[Collected data entries]

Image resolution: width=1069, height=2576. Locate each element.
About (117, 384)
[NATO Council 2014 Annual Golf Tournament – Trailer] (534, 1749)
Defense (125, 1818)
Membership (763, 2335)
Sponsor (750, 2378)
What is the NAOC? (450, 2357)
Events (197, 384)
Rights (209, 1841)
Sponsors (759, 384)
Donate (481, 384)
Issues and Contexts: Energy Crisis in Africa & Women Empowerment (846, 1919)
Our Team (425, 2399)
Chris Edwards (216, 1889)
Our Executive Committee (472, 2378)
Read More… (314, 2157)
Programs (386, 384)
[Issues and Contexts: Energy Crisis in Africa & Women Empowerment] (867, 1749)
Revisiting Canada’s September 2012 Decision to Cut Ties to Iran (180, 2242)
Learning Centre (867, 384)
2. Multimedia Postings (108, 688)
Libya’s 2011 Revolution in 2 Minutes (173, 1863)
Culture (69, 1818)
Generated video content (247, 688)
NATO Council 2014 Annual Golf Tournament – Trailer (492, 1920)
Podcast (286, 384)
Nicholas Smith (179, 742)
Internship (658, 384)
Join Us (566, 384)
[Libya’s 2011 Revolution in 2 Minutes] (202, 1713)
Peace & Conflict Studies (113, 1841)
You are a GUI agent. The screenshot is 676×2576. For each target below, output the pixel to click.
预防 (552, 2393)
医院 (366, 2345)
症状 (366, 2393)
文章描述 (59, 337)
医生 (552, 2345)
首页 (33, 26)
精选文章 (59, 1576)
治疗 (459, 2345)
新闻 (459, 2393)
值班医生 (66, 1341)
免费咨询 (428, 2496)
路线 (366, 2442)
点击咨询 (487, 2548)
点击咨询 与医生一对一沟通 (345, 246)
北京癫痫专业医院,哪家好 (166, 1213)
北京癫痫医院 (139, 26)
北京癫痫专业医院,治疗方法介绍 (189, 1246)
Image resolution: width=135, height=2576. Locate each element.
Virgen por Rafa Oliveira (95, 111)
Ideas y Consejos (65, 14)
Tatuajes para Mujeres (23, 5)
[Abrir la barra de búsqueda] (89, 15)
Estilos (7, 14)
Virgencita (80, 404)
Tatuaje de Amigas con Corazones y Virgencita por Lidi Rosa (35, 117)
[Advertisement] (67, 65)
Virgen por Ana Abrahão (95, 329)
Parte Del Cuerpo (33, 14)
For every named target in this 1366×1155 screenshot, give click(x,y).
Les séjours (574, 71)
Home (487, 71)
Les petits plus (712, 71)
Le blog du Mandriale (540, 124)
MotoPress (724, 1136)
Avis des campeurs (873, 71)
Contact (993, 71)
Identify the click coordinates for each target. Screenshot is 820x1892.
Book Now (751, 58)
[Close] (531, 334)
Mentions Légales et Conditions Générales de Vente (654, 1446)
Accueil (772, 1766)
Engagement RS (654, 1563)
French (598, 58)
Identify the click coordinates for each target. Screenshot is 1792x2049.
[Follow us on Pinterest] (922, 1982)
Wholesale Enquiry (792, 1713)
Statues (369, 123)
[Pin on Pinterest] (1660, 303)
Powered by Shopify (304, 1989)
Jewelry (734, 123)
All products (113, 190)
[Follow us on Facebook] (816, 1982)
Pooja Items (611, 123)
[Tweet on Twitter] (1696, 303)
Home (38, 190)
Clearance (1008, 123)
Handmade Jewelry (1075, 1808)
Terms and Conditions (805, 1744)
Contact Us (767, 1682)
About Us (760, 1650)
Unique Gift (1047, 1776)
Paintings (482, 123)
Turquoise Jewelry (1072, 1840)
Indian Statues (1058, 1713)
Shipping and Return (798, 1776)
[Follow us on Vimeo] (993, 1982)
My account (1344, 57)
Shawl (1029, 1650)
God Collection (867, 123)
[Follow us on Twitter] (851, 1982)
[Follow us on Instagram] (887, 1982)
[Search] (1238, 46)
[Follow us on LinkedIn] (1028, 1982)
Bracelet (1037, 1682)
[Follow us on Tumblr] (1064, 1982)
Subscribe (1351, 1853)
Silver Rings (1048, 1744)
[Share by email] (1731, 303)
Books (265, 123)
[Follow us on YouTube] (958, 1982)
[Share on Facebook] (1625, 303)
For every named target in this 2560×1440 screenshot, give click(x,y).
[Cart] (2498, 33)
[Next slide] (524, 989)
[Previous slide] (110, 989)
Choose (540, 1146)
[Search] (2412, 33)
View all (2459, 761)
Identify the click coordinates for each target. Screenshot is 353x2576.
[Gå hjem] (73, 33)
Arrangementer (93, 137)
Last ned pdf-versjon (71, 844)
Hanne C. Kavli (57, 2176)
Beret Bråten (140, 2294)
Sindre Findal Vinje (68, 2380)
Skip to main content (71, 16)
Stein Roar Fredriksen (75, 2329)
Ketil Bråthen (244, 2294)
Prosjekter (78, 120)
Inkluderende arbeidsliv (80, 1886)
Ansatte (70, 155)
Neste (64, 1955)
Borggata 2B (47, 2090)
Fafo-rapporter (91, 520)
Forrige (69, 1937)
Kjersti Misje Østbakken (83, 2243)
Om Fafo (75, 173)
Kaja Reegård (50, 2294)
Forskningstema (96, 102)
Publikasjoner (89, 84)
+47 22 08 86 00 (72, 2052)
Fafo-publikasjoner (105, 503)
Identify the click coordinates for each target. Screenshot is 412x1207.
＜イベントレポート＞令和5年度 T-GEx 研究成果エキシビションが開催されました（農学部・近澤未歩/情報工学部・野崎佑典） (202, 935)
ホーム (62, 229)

EXERCISE REQUIREMENTS: Would you please transcribe all of the entries above exactly?

SOLVED EXERCISE:
Image resolution: width=1069, height=2576. Locate each element.
About (117, 384)
[NATO Council 2014 Annual Golf Tournament – Trailer] (534, 1749)
Defense (125, 1818)
Membership (763, 2335)
Sponsor (750, 2378)
What is the NAOC? (450, 2357)
Events (197, 384)
Rights (209, 1841)
Sponsors (759, 384)
Donate (481, 384)
Issues and Contexts: Energy Crisis in Africa & Women Empowerment (846, 1919)
Our Team (425, 2399)
Chris Edwards (216, 1889)
Our Executive Committee (472, 2378)
Read More… (314, 2157)
Programs (386, 384)
[Issues and Contexts: Energy Crisis in Africa & Women Empowerment] (867, 1749)
Revisiting Canada’s September 2012 Decision to Cut Ties to Iran (180, 2242)
Learning Centre (867, 384)
2. Multimedia Postings (108, 688)
Libya’s 2011 Revolution in 2 Minutes (173, 1863)
Culture (69, 1818)
Generated video content (247, 688)
NATO Council 2014 Annual Golf Tournament – Trailer (492, 1920)
Podcast (286, 384)
Nicholas Smith (179, 742)
Internship (658, 384)
Join Us (566, 384)
[Libya’s 2011 Revolution in 2 Minutes] (202, 1713)
Peace & Conflict Studies (113, 1841)
You are a GUI agent. The screenshot is 676×2576. For each target below, output the pixel to click.
预防 (552, 2393)
医院 (366, 2345)
症状 (366, 2393)
文章描述 (59, 337)
医生 (552, 2345)
首页 (33, 26)
精选文章 (59, 1576)
治疗 (459, 2345)
新闻 (459, 2393)
值班医生 (66, 1341)
免费咨询 (428, 2496)
路线 (366, 2442)
点击咨询 (487, 2548)
点击咨询 与医生一对一沟通 (345, 246)
北京癫痫专业医院,哪家好 (166, 1213)
北京癫痫医院 (139, 26)
北京癫痫专业医院,治疗方法介绍 (189, 1246)
Image resolution: width=135, height=2576. Locate each element.
Virgen por Rafa Oliveira (95, 111)
Ideas y Consejos (65, 14)
Tatuajes para Mujeres (23, 5)
[Abrir la barra de búsqueda] (89, 15)
Estilos (7, 14)
Virgencita (80, 404)
Tatuaje de Amigas con Corazones y Virgencita por Lidi Rosa (35, 117)
[Advertisement] (67, 65)
Virgen por Ana Abrahão (95, 329)
Parte Del Cuerpo (33, 14)
For every named target in this 1366×1155 screenshot, give click(x,y).
Les séjours (574, 71)
Home (487, 71)
Les petits plus (712, 71)
Le blog du Mandriale (540, 124)
MotoPress (724, 1136)
Avis des campeurs (873, 71)
Contact (993, 71)
Identify the click coordinates for each target. Screenshot is 820x1892.
Book Now (751, 58)
[Close] (531, 334)
Mentions Légales et Conditions Générales de Vente (654, 1446)
Accueil (772, 1766)
Engagement RS (654, 1563)
French (598, 58)
Identify the click coordinates for each target. Screenshot is 1792x2049.
[Follow us on Pinterest] (922, 1982)
Wholesale Enquiry (792, 1713)
Statues (369, 123)
[Pin on Pinterest] (1660, 303)
Powered by Shopify (304, 1989)
Jewelry (734, 123)
All products (113, 190)
[Follow us on Facebook] (816, 1982)
Pooja Items (611, 123)
[Tweet on Twitter] (1696, 303)
Home (38, 190)
Clearance (1008, 123)
Handmade Jewelry (1075, 1808)
Terms and Conditions (805, 1744)
Contact Us (767, 1682)
About Us (760, 1650)
Unique Gift (1047, 1776)
Paintings (482, 123)
Turquoise Jewelry (1072, 1840)
Indian Statues (1058, 1713)
Shipping and Return (798, 1776)
[Follow us on Vimeo] (993, 1982)
My account (1344, 57)
Shawl (1029, 1650)
God Collection (867, 123)
[Follow us on Twitter] (851, 1982)
[Follow us on Instagram] (887, 1982)
[Search] (1238, 46)
[Follow us on LinkedIn] (1028, 1982)
Bracelet (1037, 1682)
[Follow us on Tumblr] (1064, 1982)
Subscribe (1351, 1853)
Silver Rings (1048, 1744)
[Share by email] (1731, 303)
Books (265, 123)
[Follow us on YouTube] (958, 1982)
[Share on Facebook] (1625, 303)
For every named target in this 2560×1440 screenshot, give click(x,y).
[Cart] (2498, 33)
[Next slide] (524, 989)
[Previous slide] (110, 989)
Choose (540, 1146)
[Search] (2412, 33)
View all (2459, 761)
Identify the click coordinates for each target. Screenshot is 353x2576.
[Gå hjem] (73, 33)
Arrangementer (93, 137)
Last ned pdf-versjon (71, 844)
Hanne C. Kavli (57, 2176)
Beret Bråten (140, 2294)
Sindre Findal Vinje (68, 2380)
Skip to main content (71, 16)
Stein Roar Fredriksen (75, 2329)
Ketil Bråthen (244, 2294)
Prosjekter (78, 120)
Inkluderende arbeidsliv (80, 1886)
Ansatte (70, 155)
Neste (64, 1955)
Borggata 2B (47, 2090)
Fafo-rapporter (91, 520)
Forrige (69, 1937)
Kjersti Misje Østbakken (83, 2243)
Om Fafo (75, 173)
Kaja Reegård (50, 2294)
Forskningstema (96, 102)
Publikasjoner (89, 84)
+47 22 08 86 00 (72, 2052)
Fafo-publikasjoner (105, 503)
Identify the click coordinates for each target. Screenshot is 412x1207.
＜イベントレポート＞令和5年度 T-GEx 研究成果エキシビションが開催されました（農学部・近澤未歩/情報工学部・野崎佑典） (202, 935)
ホーム (62, 229)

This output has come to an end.